LV Skydiving states that it offers tandem skydiving services to customers in southern Nevada. It alleges that Groupon provides discount certificates to customers to use at businesses affiliated with Groupon that provide skydiving services in southern Nevada. The relevant market consists of "businesses that sell[] the Relevant Services to residents of and visitors to southern Nevada who wish to have the experience of jumping out of an airplane while tethered to an experienced parachutist." See ECF No. 1 at 3.
However, LV Skydiving has not plausibly alleged that Groupon provides services that are interchangeable with other tandem skydiving service providers as required to be part of the same market. This is unlike the situation in Bhan where the services provided were interchangeable. Providing discount certificates to customers seeking tandem skydiving services is different (and a separate market) from providing tandem skydiving services. Tandem skydiving businesses in southern Nevada that allow Groupon to advertise their discounts compete in the same market as LV Skydiving. Because LV Skydiving and Groupon are not competitors in the allegedly restrained market, Groupon has not caused LV Skydiving antitrust injury under the Sherman Act. Consequently, I dismiss LV Skydiving's first and second causes of action with prejudice.
B. Registered Mark Infringement Under 15 U.S.C. § 1114(a)(1)
"To prevail on a claim of trademark infringement under the Lanham Act, 15 U.S.C. § 1114, a party must prove: (1) that it has a protectible ownership interest in the mark; and (2) that the defendant's use of the mark is likely to cause consumer confusion." Network Automation, Inc. v. Advanced Sys. Concepts, Inc., 638 F.3d 1137, 1144 (9th Cir. 2011) (quotation and citation omitted). This may include an initial interest confusion theory of trademark infringement, where a customer has an initial interest in a competitor's product because the competitor misuses another's mark. See Playboy Enters., Inc. v. Netscape Commc'ns Corp., 354 F.3d 1020, 1025 (9th Cir. 2004). In determining the likelihood of confusion, courts look to eight non-exhaustive factors: "[1] strength of the mark; [2] proximity of the goods; [3] similarity of the marks; [4] evidence of actual confusion; [5] marketing channels used; [6] type of goods and the degree of care likely to be exercised by the purchaser; [7] defendant's intent in selecting the mark; and [8] likelihood of expansion of the product lines." Id. at 1145.
In cases involving internet search engines, courts also look to the "labeling and appearance of the advertisements and the surrounding context on the screen displaying the results page." Multi Time Mach., Inc. v. Amazon.com, Inc., 804 F.3d 930, 936 (9th Cir. 2015) (citation omitted). However, not every factor must be considered. See id. at 937. "The test for likelihood of confusion is whether a reasonably prudent consumer in the marketplace is likely to be confused as to the origin of the good or service bearing one of the marks." Id. at 935.
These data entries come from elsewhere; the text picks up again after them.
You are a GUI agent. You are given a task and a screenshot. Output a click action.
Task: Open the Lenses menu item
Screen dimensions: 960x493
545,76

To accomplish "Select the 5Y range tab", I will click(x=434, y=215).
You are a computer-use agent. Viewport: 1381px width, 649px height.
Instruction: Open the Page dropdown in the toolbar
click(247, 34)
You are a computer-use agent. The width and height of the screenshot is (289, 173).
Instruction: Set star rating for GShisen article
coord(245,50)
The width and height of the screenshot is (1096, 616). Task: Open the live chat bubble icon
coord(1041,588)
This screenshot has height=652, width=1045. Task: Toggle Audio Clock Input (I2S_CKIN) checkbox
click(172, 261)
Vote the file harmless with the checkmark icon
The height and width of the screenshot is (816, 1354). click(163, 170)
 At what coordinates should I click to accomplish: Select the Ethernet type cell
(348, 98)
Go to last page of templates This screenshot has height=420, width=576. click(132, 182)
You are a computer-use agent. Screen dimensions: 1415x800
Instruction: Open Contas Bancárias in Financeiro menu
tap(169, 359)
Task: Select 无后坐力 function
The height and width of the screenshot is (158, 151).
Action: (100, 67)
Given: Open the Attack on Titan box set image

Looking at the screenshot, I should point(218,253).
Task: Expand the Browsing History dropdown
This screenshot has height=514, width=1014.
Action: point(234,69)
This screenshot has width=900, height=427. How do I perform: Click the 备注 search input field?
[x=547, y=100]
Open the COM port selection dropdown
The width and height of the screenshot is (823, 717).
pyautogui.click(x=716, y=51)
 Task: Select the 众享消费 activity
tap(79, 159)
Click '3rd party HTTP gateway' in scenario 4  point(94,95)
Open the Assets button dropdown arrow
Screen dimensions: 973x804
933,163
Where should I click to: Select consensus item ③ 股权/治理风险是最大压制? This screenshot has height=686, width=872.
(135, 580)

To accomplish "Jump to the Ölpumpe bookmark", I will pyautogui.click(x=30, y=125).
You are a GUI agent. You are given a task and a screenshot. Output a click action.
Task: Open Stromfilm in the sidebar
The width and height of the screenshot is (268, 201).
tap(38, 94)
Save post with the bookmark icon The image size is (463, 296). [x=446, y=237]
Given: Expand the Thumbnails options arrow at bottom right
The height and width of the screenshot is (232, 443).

LV Skydiving has a federally registered trademark. ECF No. 1-1 at 2-3. LV Skydiving alleges that Groupon willfully uses the mark in its metadata without consent "in connection with the sale, offering for sale, distribution, and advertising of services." ECF No.1 at 7-8. It alleges that Groupon uses the mark in its metadata to divert customers to other businesses affiliated with Groupon that provide skydiving services in southern Nevada. Id. at 4. It alleges that this diversion will likely cause confusion to consumers who seek LV Skydiving services, but instead are directed to Groupon's site. See ECF No. 1 at 4-5, 7-8.
Taking LV Skydiving's allegations as true, LV Skydiving has plausibly alleged Groupon used LV Skydiving's protected mark in its metadata to cause initial interest confusion by directing potential customers to offers to buy a skydiving service from other businesses associated with Groupon. While Groupon argues that any alleged metadata infringement would not be indexed by search engines to influence results and would not cause likely confusion, that involves issues of fact outside the complaint's allegations. I therefore deny Groupon's motion to dismiss LV Skydiving's third cause of action for trademark infringement.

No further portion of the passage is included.